Your objective
Quote, word for word, the line containing "This screenshot has width=600, height=400." and all lines that follow it to the end of the records, with no pictures.

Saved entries
•••••

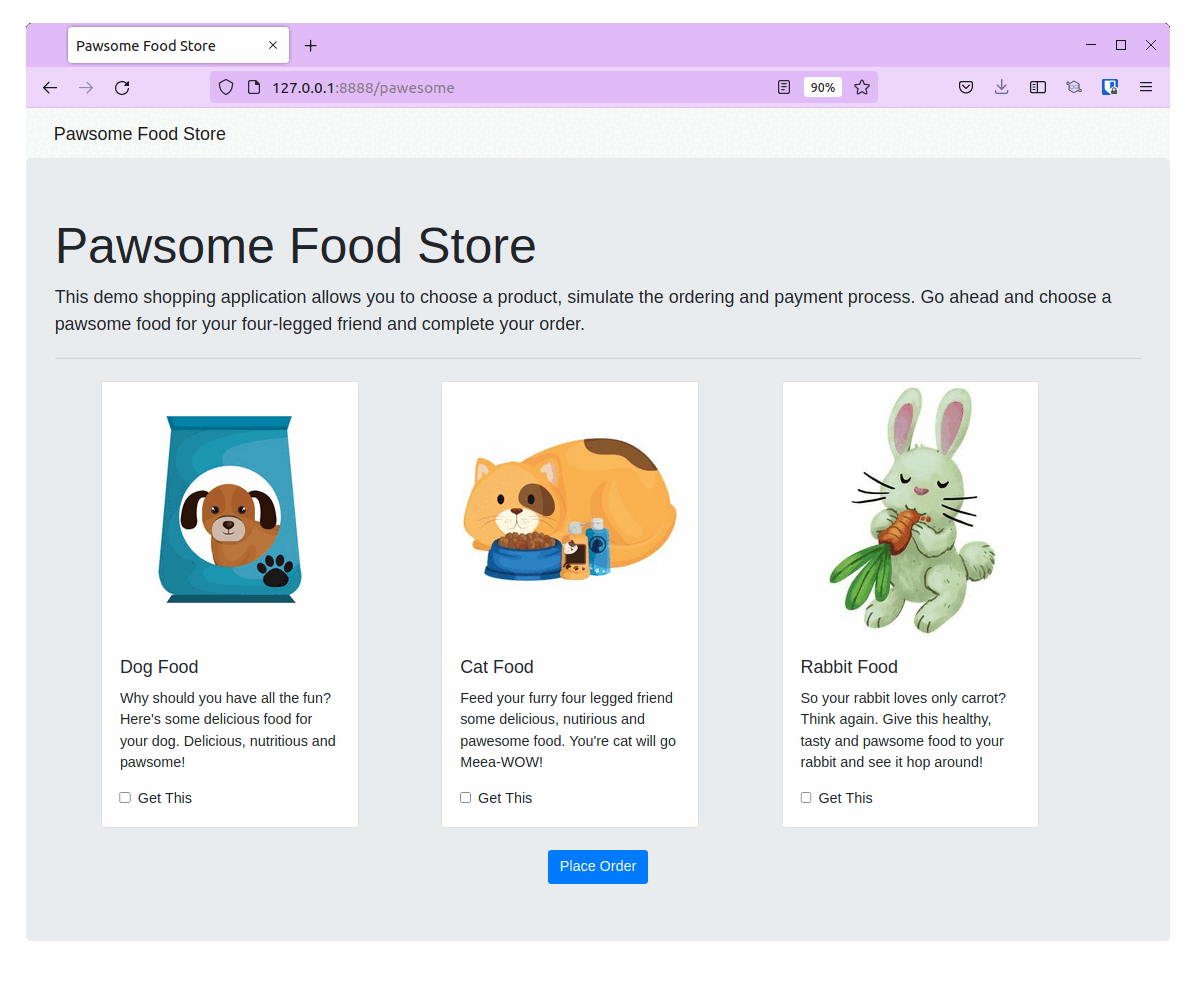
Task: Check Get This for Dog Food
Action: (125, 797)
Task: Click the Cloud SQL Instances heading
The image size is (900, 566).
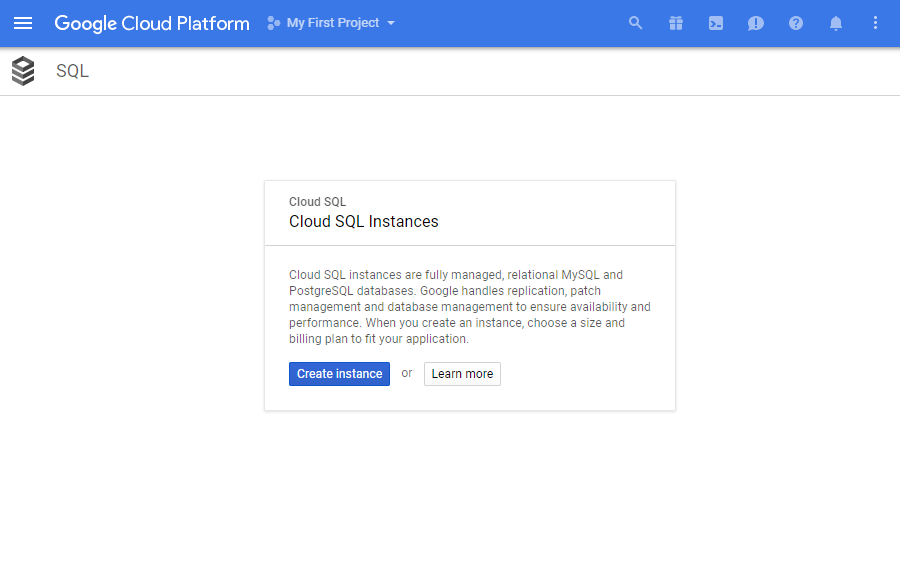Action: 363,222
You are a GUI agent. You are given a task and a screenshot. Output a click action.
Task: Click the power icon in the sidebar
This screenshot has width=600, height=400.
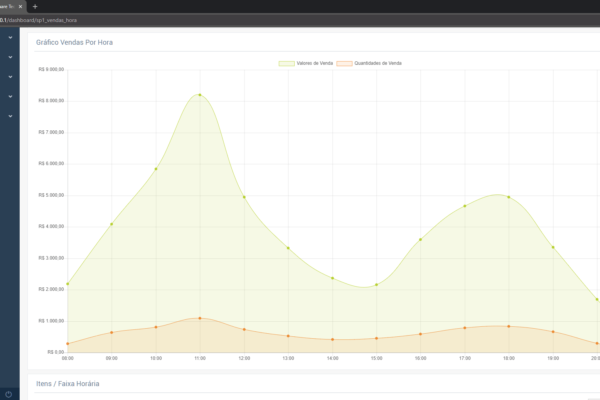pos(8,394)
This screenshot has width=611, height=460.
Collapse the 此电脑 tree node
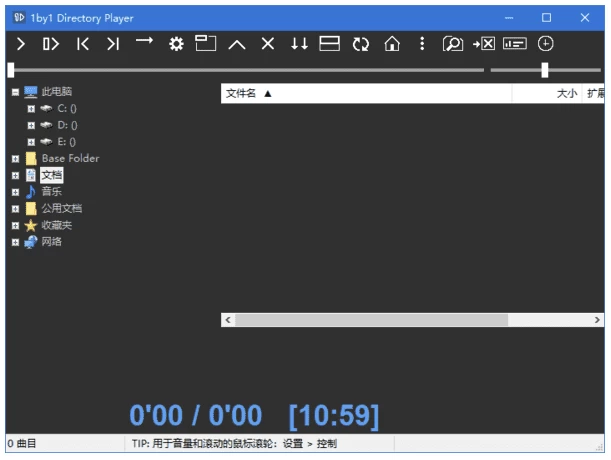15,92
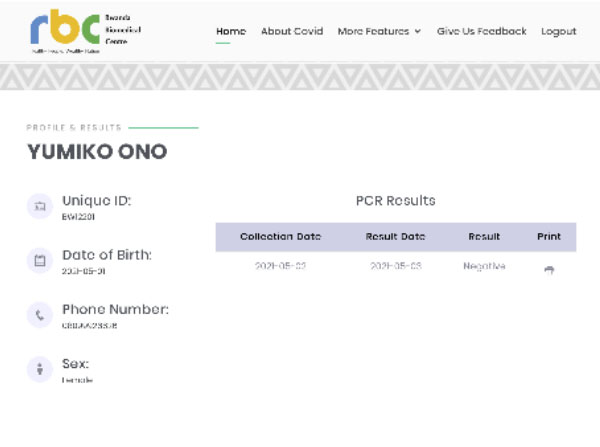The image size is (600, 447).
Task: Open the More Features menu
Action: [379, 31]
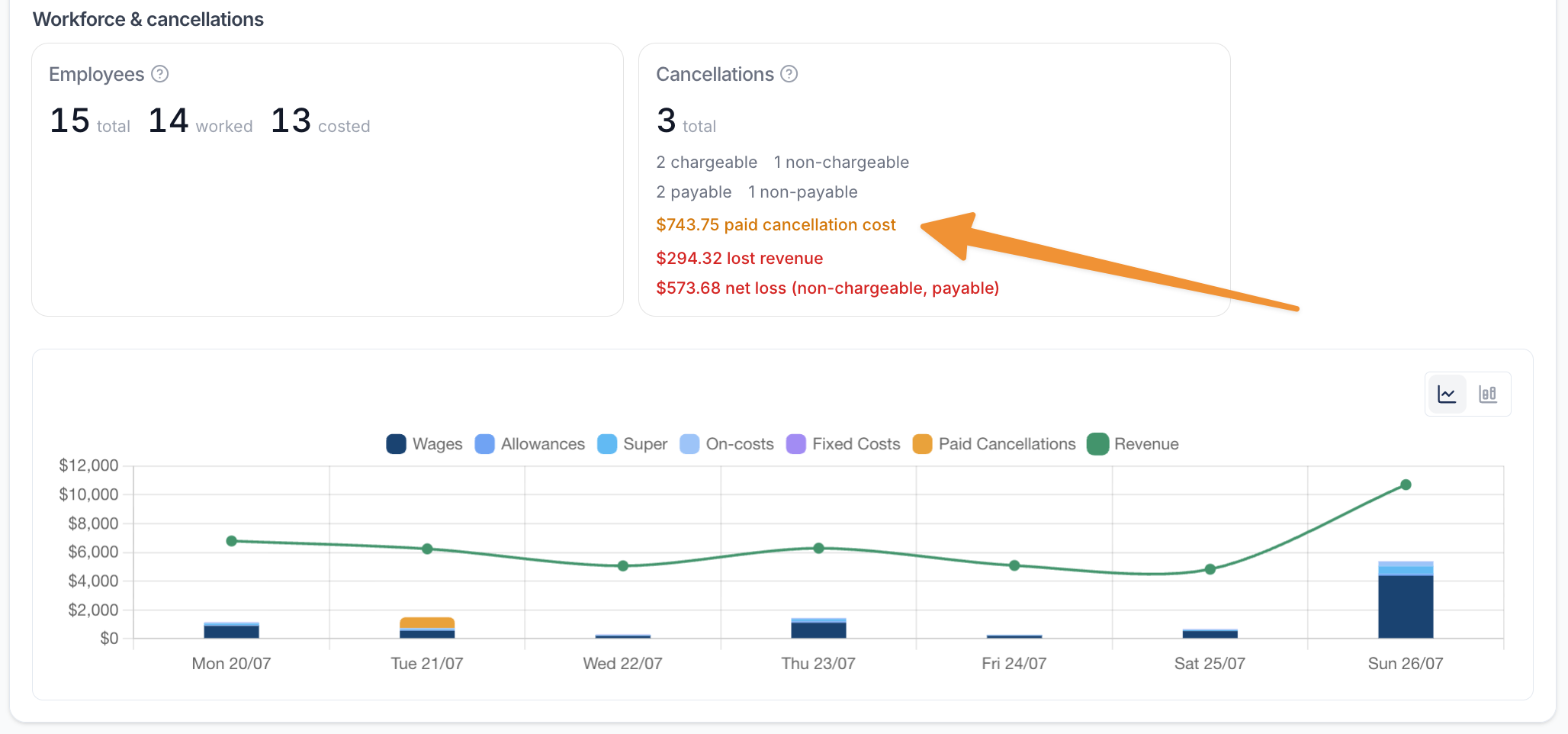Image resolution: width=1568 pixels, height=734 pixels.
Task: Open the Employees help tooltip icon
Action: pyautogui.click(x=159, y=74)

•••••

Solution
This screenshot has width=600, height=400.
pos(8,394)
This screenshot has width=611, height=460.
Collapse the 此电脑 tree node
15,92
The image size is (600, 447).
Task: Open the More Features menu
Action: [379, 31]
Image resolution: width=1568 pixels, height=734 pixels.
Task: Open the Employees help tooltip icon
Action: pyautogui.click(x=159, y=74)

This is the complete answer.